• WRITTEN PROBLEM:
Rescale the items below, from the line that has "Screenshot is 242x644." through the line that has "Press & News (179, 21)", both included: rewrite each of those lines in full, requests too, multiplying every coordinate in the answers by 2.3 and rounding to whole numbers, with halves rounded up. Leave all numbers in the requests unchanged.
=-=-=
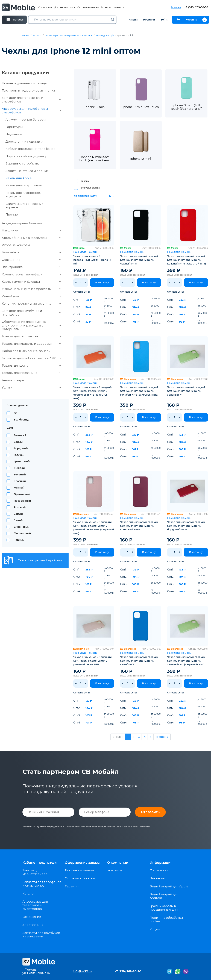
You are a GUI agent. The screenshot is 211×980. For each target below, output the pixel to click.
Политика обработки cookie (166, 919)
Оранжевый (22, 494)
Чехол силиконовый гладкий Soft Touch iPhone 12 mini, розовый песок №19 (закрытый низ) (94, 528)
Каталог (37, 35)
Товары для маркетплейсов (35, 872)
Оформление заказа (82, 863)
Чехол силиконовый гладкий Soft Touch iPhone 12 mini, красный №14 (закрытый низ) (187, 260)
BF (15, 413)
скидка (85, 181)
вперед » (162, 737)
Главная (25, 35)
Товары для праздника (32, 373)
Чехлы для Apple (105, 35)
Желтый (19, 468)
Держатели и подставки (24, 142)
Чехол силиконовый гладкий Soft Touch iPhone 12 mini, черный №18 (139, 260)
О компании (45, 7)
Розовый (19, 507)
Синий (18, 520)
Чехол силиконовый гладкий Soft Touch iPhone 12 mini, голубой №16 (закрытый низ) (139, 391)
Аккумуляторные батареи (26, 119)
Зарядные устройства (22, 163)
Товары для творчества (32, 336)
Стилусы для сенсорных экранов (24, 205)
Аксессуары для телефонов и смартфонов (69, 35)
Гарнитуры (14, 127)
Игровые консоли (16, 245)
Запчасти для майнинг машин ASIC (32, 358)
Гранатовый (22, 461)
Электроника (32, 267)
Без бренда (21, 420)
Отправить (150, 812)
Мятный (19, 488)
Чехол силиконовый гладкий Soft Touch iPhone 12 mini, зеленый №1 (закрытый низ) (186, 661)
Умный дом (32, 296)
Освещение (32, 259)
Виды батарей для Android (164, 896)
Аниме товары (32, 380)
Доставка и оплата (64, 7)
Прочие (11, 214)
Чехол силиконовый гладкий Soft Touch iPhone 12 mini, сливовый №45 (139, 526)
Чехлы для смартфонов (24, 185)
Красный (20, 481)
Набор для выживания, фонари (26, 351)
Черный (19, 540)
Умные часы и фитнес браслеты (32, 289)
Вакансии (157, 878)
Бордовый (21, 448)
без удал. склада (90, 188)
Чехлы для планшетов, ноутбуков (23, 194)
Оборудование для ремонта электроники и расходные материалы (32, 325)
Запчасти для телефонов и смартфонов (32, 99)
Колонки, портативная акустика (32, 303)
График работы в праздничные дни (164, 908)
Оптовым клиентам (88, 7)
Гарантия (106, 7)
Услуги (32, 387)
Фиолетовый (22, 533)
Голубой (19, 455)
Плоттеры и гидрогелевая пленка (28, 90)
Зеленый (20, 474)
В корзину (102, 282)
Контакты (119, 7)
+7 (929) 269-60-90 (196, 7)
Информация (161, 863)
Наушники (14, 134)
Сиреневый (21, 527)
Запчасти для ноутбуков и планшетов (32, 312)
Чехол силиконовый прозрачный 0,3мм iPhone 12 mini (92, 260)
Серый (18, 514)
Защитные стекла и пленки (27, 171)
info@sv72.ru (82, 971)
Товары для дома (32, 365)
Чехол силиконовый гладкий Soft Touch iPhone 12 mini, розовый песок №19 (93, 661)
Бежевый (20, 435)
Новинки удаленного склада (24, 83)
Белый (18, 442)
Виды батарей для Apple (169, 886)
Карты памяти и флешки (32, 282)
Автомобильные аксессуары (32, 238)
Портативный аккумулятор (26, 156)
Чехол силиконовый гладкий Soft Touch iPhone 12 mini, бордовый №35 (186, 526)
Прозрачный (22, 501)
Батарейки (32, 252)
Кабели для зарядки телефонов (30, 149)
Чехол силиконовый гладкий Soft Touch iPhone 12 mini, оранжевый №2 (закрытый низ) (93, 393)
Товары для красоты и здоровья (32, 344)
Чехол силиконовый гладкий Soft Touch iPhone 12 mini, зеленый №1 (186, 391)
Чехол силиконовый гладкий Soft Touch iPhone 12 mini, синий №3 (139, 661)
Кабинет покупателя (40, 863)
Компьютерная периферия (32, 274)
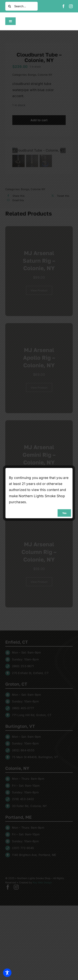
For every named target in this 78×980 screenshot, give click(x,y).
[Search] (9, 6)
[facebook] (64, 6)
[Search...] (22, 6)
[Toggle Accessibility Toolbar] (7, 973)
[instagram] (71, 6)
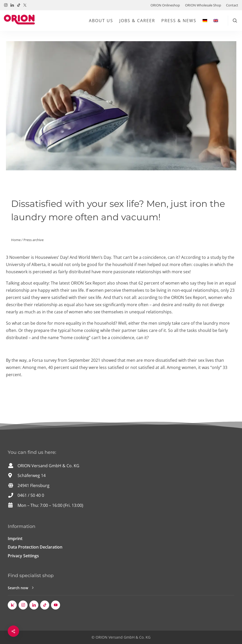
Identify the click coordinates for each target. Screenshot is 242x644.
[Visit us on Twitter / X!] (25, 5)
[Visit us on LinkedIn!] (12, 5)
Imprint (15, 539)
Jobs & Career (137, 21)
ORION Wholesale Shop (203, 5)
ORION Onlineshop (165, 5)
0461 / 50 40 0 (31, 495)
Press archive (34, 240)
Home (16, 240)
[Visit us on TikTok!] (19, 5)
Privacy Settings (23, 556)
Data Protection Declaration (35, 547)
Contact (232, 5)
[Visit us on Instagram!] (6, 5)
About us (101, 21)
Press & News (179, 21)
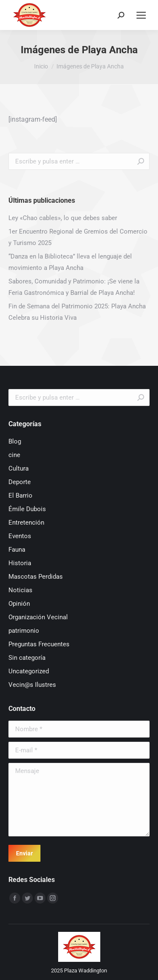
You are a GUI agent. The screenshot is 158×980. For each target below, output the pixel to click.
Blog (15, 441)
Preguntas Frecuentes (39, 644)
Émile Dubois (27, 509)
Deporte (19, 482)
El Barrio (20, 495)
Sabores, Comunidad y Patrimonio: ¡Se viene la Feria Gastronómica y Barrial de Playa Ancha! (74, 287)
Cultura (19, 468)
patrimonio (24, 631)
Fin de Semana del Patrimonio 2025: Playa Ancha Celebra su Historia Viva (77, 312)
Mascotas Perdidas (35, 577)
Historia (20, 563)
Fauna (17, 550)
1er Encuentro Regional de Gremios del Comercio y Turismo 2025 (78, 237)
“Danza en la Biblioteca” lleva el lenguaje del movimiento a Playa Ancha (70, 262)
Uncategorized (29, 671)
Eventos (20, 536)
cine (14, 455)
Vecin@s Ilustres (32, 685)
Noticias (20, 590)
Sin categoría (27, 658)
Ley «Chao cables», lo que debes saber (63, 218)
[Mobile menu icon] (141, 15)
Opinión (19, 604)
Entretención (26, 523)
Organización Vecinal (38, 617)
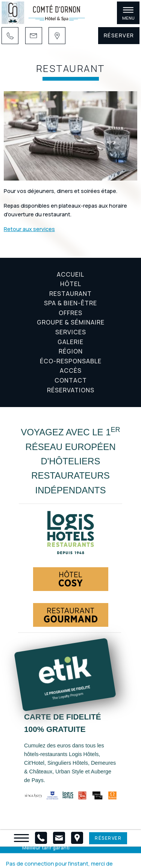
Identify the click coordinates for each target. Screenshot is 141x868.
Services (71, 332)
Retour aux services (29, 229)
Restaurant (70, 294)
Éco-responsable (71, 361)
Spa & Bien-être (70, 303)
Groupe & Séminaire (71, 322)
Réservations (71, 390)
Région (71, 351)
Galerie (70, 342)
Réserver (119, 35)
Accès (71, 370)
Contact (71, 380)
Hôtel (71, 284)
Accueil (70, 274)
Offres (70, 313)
=-=-=
• RESPONSE TO THIS EXERCISE:
Identify the click coordinates for each target. Screenshot is 242x644.
[Visit us on Twitter / X!] (58, 12)
[Visit us on LinkedIn!] (28, 12)
Imprint (35, 1240)
Jobs & Career (315, 48)
ORION Wholesale Shop (467, 12)
ORION Onlineshop (380, 12)
0461 / 50 40 0 (71, 1139)
Press archive (78, 552)
Home (37, 552)
[Visit us on TikTok!] (44, 12)
Privacy Settings (53, 1279)
Data Protection Declaration (81, 1258)
Contact (534, 12)
[Visit us on Instagram!] (14, 12)
About us (232, 48)
Press & News (412, 48)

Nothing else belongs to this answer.